• **THE TASK**
Beginning with the first line, transcribe the entries below exactly through the line containing "Given: Switch to Обычное display mode", inclusive.

─── AVAILABLE DATA

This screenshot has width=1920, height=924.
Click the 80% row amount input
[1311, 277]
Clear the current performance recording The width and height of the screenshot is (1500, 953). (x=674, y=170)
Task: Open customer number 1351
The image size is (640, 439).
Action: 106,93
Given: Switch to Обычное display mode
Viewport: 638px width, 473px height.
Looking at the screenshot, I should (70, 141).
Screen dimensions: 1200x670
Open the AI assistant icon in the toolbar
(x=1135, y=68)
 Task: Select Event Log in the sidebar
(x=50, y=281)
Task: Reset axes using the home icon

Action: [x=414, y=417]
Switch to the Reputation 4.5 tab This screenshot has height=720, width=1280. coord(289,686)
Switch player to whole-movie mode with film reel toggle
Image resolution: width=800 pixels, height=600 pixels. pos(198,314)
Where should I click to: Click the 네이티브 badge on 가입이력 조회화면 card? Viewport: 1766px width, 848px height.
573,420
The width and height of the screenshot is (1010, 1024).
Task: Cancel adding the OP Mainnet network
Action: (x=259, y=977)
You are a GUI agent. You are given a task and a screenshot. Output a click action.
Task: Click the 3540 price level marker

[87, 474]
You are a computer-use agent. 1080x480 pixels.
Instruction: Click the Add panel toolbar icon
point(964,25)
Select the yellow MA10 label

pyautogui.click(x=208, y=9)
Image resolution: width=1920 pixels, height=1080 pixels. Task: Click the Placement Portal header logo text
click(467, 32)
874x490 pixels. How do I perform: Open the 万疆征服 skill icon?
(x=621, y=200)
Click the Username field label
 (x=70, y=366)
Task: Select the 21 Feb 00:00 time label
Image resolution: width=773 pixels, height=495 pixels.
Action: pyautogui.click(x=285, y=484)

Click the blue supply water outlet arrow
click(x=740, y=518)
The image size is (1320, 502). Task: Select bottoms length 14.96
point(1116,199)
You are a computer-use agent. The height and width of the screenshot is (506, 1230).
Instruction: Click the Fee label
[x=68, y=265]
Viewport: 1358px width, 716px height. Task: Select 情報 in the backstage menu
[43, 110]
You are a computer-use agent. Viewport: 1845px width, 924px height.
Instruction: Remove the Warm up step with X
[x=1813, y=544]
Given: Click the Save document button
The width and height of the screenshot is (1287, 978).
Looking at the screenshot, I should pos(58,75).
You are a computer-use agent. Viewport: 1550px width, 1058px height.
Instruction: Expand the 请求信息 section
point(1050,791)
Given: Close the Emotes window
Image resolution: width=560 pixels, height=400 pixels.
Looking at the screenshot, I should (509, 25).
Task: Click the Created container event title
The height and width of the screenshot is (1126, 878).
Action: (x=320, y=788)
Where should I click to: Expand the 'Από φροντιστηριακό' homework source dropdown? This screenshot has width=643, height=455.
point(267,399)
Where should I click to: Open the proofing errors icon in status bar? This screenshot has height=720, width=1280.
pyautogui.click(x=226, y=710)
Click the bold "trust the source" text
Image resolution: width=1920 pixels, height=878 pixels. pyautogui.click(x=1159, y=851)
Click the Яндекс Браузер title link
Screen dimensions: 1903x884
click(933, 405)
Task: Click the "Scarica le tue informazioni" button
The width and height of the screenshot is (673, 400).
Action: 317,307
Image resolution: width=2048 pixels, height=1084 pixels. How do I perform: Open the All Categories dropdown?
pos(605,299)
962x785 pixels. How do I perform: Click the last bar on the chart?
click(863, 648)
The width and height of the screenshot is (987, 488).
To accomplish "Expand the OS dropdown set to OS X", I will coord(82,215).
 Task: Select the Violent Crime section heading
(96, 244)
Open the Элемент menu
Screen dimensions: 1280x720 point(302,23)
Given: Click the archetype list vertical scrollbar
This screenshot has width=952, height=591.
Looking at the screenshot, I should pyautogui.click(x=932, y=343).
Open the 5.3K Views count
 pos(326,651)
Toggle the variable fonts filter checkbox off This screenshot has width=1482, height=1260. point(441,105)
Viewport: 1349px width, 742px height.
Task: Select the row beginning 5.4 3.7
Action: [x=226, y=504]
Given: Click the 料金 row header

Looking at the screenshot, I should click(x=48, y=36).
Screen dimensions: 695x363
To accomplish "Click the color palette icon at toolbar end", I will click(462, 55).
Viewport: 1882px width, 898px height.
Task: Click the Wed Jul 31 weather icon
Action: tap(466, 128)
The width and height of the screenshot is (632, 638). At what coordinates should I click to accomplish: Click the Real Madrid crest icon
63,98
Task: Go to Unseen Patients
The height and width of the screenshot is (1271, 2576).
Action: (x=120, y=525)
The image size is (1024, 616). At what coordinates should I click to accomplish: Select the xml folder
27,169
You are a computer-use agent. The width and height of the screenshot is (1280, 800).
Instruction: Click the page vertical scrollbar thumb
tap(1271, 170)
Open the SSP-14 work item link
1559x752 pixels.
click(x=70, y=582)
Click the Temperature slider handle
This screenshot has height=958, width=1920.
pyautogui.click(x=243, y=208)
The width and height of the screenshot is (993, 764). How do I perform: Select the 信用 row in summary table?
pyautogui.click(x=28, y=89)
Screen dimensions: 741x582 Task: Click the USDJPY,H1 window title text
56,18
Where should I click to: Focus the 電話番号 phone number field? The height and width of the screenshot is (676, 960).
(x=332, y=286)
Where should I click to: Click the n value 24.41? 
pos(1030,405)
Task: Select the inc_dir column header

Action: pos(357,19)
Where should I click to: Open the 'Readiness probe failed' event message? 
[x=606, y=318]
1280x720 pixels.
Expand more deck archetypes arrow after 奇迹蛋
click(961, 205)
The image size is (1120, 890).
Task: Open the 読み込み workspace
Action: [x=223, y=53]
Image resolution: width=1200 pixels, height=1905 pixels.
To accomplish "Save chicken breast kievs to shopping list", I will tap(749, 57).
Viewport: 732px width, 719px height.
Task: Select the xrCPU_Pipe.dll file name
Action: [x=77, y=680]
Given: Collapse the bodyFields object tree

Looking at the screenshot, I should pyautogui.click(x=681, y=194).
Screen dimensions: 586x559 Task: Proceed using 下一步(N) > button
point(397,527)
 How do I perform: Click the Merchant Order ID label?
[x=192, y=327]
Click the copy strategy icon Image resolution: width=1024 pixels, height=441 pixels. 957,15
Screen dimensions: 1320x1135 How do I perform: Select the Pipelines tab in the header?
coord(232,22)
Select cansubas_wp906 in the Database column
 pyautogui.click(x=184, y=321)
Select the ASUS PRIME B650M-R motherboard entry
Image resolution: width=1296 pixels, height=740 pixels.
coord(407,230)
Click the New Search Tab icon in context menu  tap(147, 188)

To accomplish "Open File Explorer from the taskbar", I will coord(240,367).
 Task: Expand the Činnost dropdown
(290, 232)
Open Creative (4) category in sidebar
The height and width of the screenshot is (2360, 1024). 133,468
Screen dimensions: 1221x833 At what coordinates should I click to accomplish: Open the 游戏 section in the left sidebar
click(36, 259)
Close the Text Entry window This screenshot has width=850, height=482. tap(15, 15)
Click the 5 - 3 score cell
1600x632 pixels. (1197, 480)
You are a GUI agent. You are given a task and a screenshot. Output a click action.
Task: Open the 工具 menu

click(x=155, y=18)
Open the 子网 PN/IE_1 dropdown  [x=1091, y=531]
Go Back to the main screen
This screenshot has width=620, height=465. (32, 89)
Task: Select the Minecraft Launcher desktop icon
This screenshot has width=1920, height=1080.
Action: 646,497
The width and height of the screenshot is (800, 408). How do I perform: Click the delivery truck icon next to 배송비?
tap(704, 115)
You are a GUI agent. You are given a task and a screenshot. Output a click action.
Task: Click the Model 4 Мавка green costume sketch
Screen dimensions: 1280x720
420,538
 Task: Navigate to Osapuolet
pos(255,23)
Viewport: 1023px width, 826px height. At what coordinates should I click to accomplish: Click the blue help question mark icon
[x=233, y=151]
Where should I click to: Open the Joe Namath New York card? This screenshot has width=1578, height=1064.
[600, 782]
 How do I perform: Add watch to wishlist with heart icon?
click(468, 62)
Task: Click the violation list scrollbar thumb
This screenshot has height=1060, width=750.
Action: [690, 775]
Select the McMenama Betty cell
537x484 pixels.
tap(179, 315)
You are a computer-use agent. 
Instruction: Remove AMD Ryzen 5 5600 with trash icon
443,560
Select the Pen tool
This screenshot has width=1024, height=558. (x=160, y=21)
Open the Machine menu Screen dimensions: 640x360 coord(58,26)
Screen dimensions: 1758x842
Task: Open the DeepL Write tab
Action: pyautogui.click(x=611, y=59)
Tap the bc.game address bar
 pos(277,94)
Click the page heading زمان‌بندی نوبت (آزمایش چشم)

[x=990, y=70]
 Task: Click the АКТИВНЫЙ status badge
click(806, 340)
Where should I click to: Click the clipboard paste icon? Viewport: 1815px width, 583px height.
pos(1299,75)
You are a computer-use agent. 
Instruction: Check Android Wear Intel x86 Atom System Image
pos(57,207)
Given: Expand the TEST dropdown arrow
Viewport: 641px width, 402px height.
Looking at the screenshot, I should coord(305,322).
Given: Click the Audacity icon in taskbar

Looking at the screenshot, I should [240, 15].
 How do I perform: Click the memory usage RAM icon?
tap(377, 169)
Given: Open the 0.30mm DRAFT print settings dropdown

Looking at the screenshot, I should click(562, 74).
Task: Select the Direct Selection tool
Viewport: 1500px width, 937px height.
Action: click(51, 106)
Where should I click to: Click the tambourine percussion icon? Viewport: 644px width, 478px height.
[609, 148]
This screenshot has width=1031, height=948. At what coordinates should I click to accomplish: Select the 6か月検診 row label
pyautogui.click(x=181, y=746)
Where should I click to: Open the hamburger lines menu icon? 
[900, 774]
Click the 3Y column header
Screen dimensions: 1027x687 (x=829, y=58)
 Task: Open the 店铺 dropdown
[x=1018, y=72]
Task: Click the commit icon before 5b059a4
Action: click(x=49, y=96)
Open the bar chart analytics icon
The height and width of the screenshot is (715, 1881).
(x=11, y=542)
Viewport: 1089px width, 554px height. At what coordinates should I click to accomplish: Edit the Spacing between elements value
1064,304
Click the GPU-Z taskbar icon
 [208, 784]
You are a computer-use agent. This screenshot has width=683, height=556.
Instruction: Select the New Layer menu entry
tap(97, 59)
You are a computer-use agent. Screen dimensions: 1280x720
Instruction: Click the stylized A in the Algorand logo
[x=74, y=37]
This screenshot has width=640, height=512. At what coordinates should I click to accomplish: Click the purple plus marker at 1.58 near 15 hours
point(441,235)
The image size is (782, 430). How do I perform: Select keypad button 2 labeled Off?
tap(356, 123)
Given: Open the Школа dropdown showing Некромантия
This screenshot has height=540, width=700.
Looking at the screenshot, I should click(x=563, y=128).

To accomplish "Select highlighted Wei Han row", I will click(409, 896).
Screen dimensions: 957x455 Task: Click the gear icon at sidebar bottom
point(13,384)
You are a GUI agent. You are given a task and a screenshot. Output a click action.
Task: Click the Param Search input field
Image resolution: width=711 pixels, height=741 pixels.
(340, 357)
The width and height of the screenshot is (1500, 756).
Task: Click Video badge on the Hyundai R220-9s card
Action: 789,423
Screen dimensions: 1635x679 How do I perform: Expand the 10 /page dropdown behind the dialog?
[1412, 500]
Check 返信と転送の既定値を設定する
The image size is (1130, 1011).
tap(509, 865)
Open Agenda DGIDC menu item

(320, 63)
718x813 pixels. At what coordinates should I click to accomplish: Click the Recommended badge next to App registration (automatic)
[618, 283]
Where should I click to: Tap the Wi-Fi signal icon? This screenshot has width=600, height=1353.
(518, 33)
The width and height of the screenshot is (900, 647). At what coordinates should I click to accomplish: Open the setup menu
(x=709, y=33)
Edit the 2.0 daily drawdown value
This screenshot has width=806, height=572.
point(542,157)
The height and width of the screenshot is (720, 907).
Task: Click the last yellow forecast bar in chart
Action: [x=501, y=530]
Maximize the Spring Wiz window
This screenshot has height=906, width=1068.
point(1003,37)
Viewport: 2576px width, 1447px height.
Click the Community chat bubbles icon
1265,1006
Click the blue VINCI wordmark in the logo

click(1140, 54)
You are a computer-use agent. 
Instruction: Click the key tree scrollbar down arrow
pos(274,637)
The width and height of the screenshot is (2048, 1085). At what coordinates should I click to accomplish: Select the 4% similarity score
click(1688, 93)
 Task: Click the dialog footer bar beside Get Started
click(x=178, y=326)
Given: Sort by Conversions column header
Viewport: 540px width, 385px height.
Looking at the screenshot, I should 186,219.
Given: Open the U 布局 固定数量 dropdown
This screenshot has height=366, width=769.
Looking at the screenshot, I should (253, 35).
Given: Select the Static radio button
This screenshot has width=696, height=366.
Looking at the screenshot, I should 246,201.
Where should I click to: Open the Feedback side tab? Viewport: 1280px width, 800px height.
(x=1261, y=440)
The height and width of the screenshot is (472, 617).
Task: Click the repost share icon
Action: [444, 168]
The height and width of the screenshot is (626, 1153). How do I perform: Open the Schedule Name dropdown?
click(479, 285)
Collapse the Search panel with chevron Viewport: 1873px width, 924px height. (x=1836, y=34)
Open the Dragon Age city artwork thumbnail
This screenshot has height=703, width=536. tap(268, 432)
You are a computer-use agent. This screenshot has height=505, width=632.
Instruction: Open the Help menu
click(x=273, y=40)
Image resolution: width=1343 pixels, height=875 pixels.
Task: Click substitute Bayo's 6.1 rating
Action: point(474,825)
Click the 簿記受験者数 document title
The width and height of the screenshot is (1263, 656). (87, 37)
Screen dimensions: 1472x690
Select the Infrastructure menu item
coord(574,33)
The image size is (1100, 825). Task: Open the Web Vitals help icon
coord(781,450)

──────

• **YOUR RESPONSE**
This screenshot has width=1920, height=924.
Click the 80% row amount input
[1311, 277]
Clear the current performance recording The width and height of the screenshot is (1500, 953). (x=674, y=170)
Task: Open customer number 1351
The image size is (640, 439).
Action: 106,93
Given: Switch to Обычное display mode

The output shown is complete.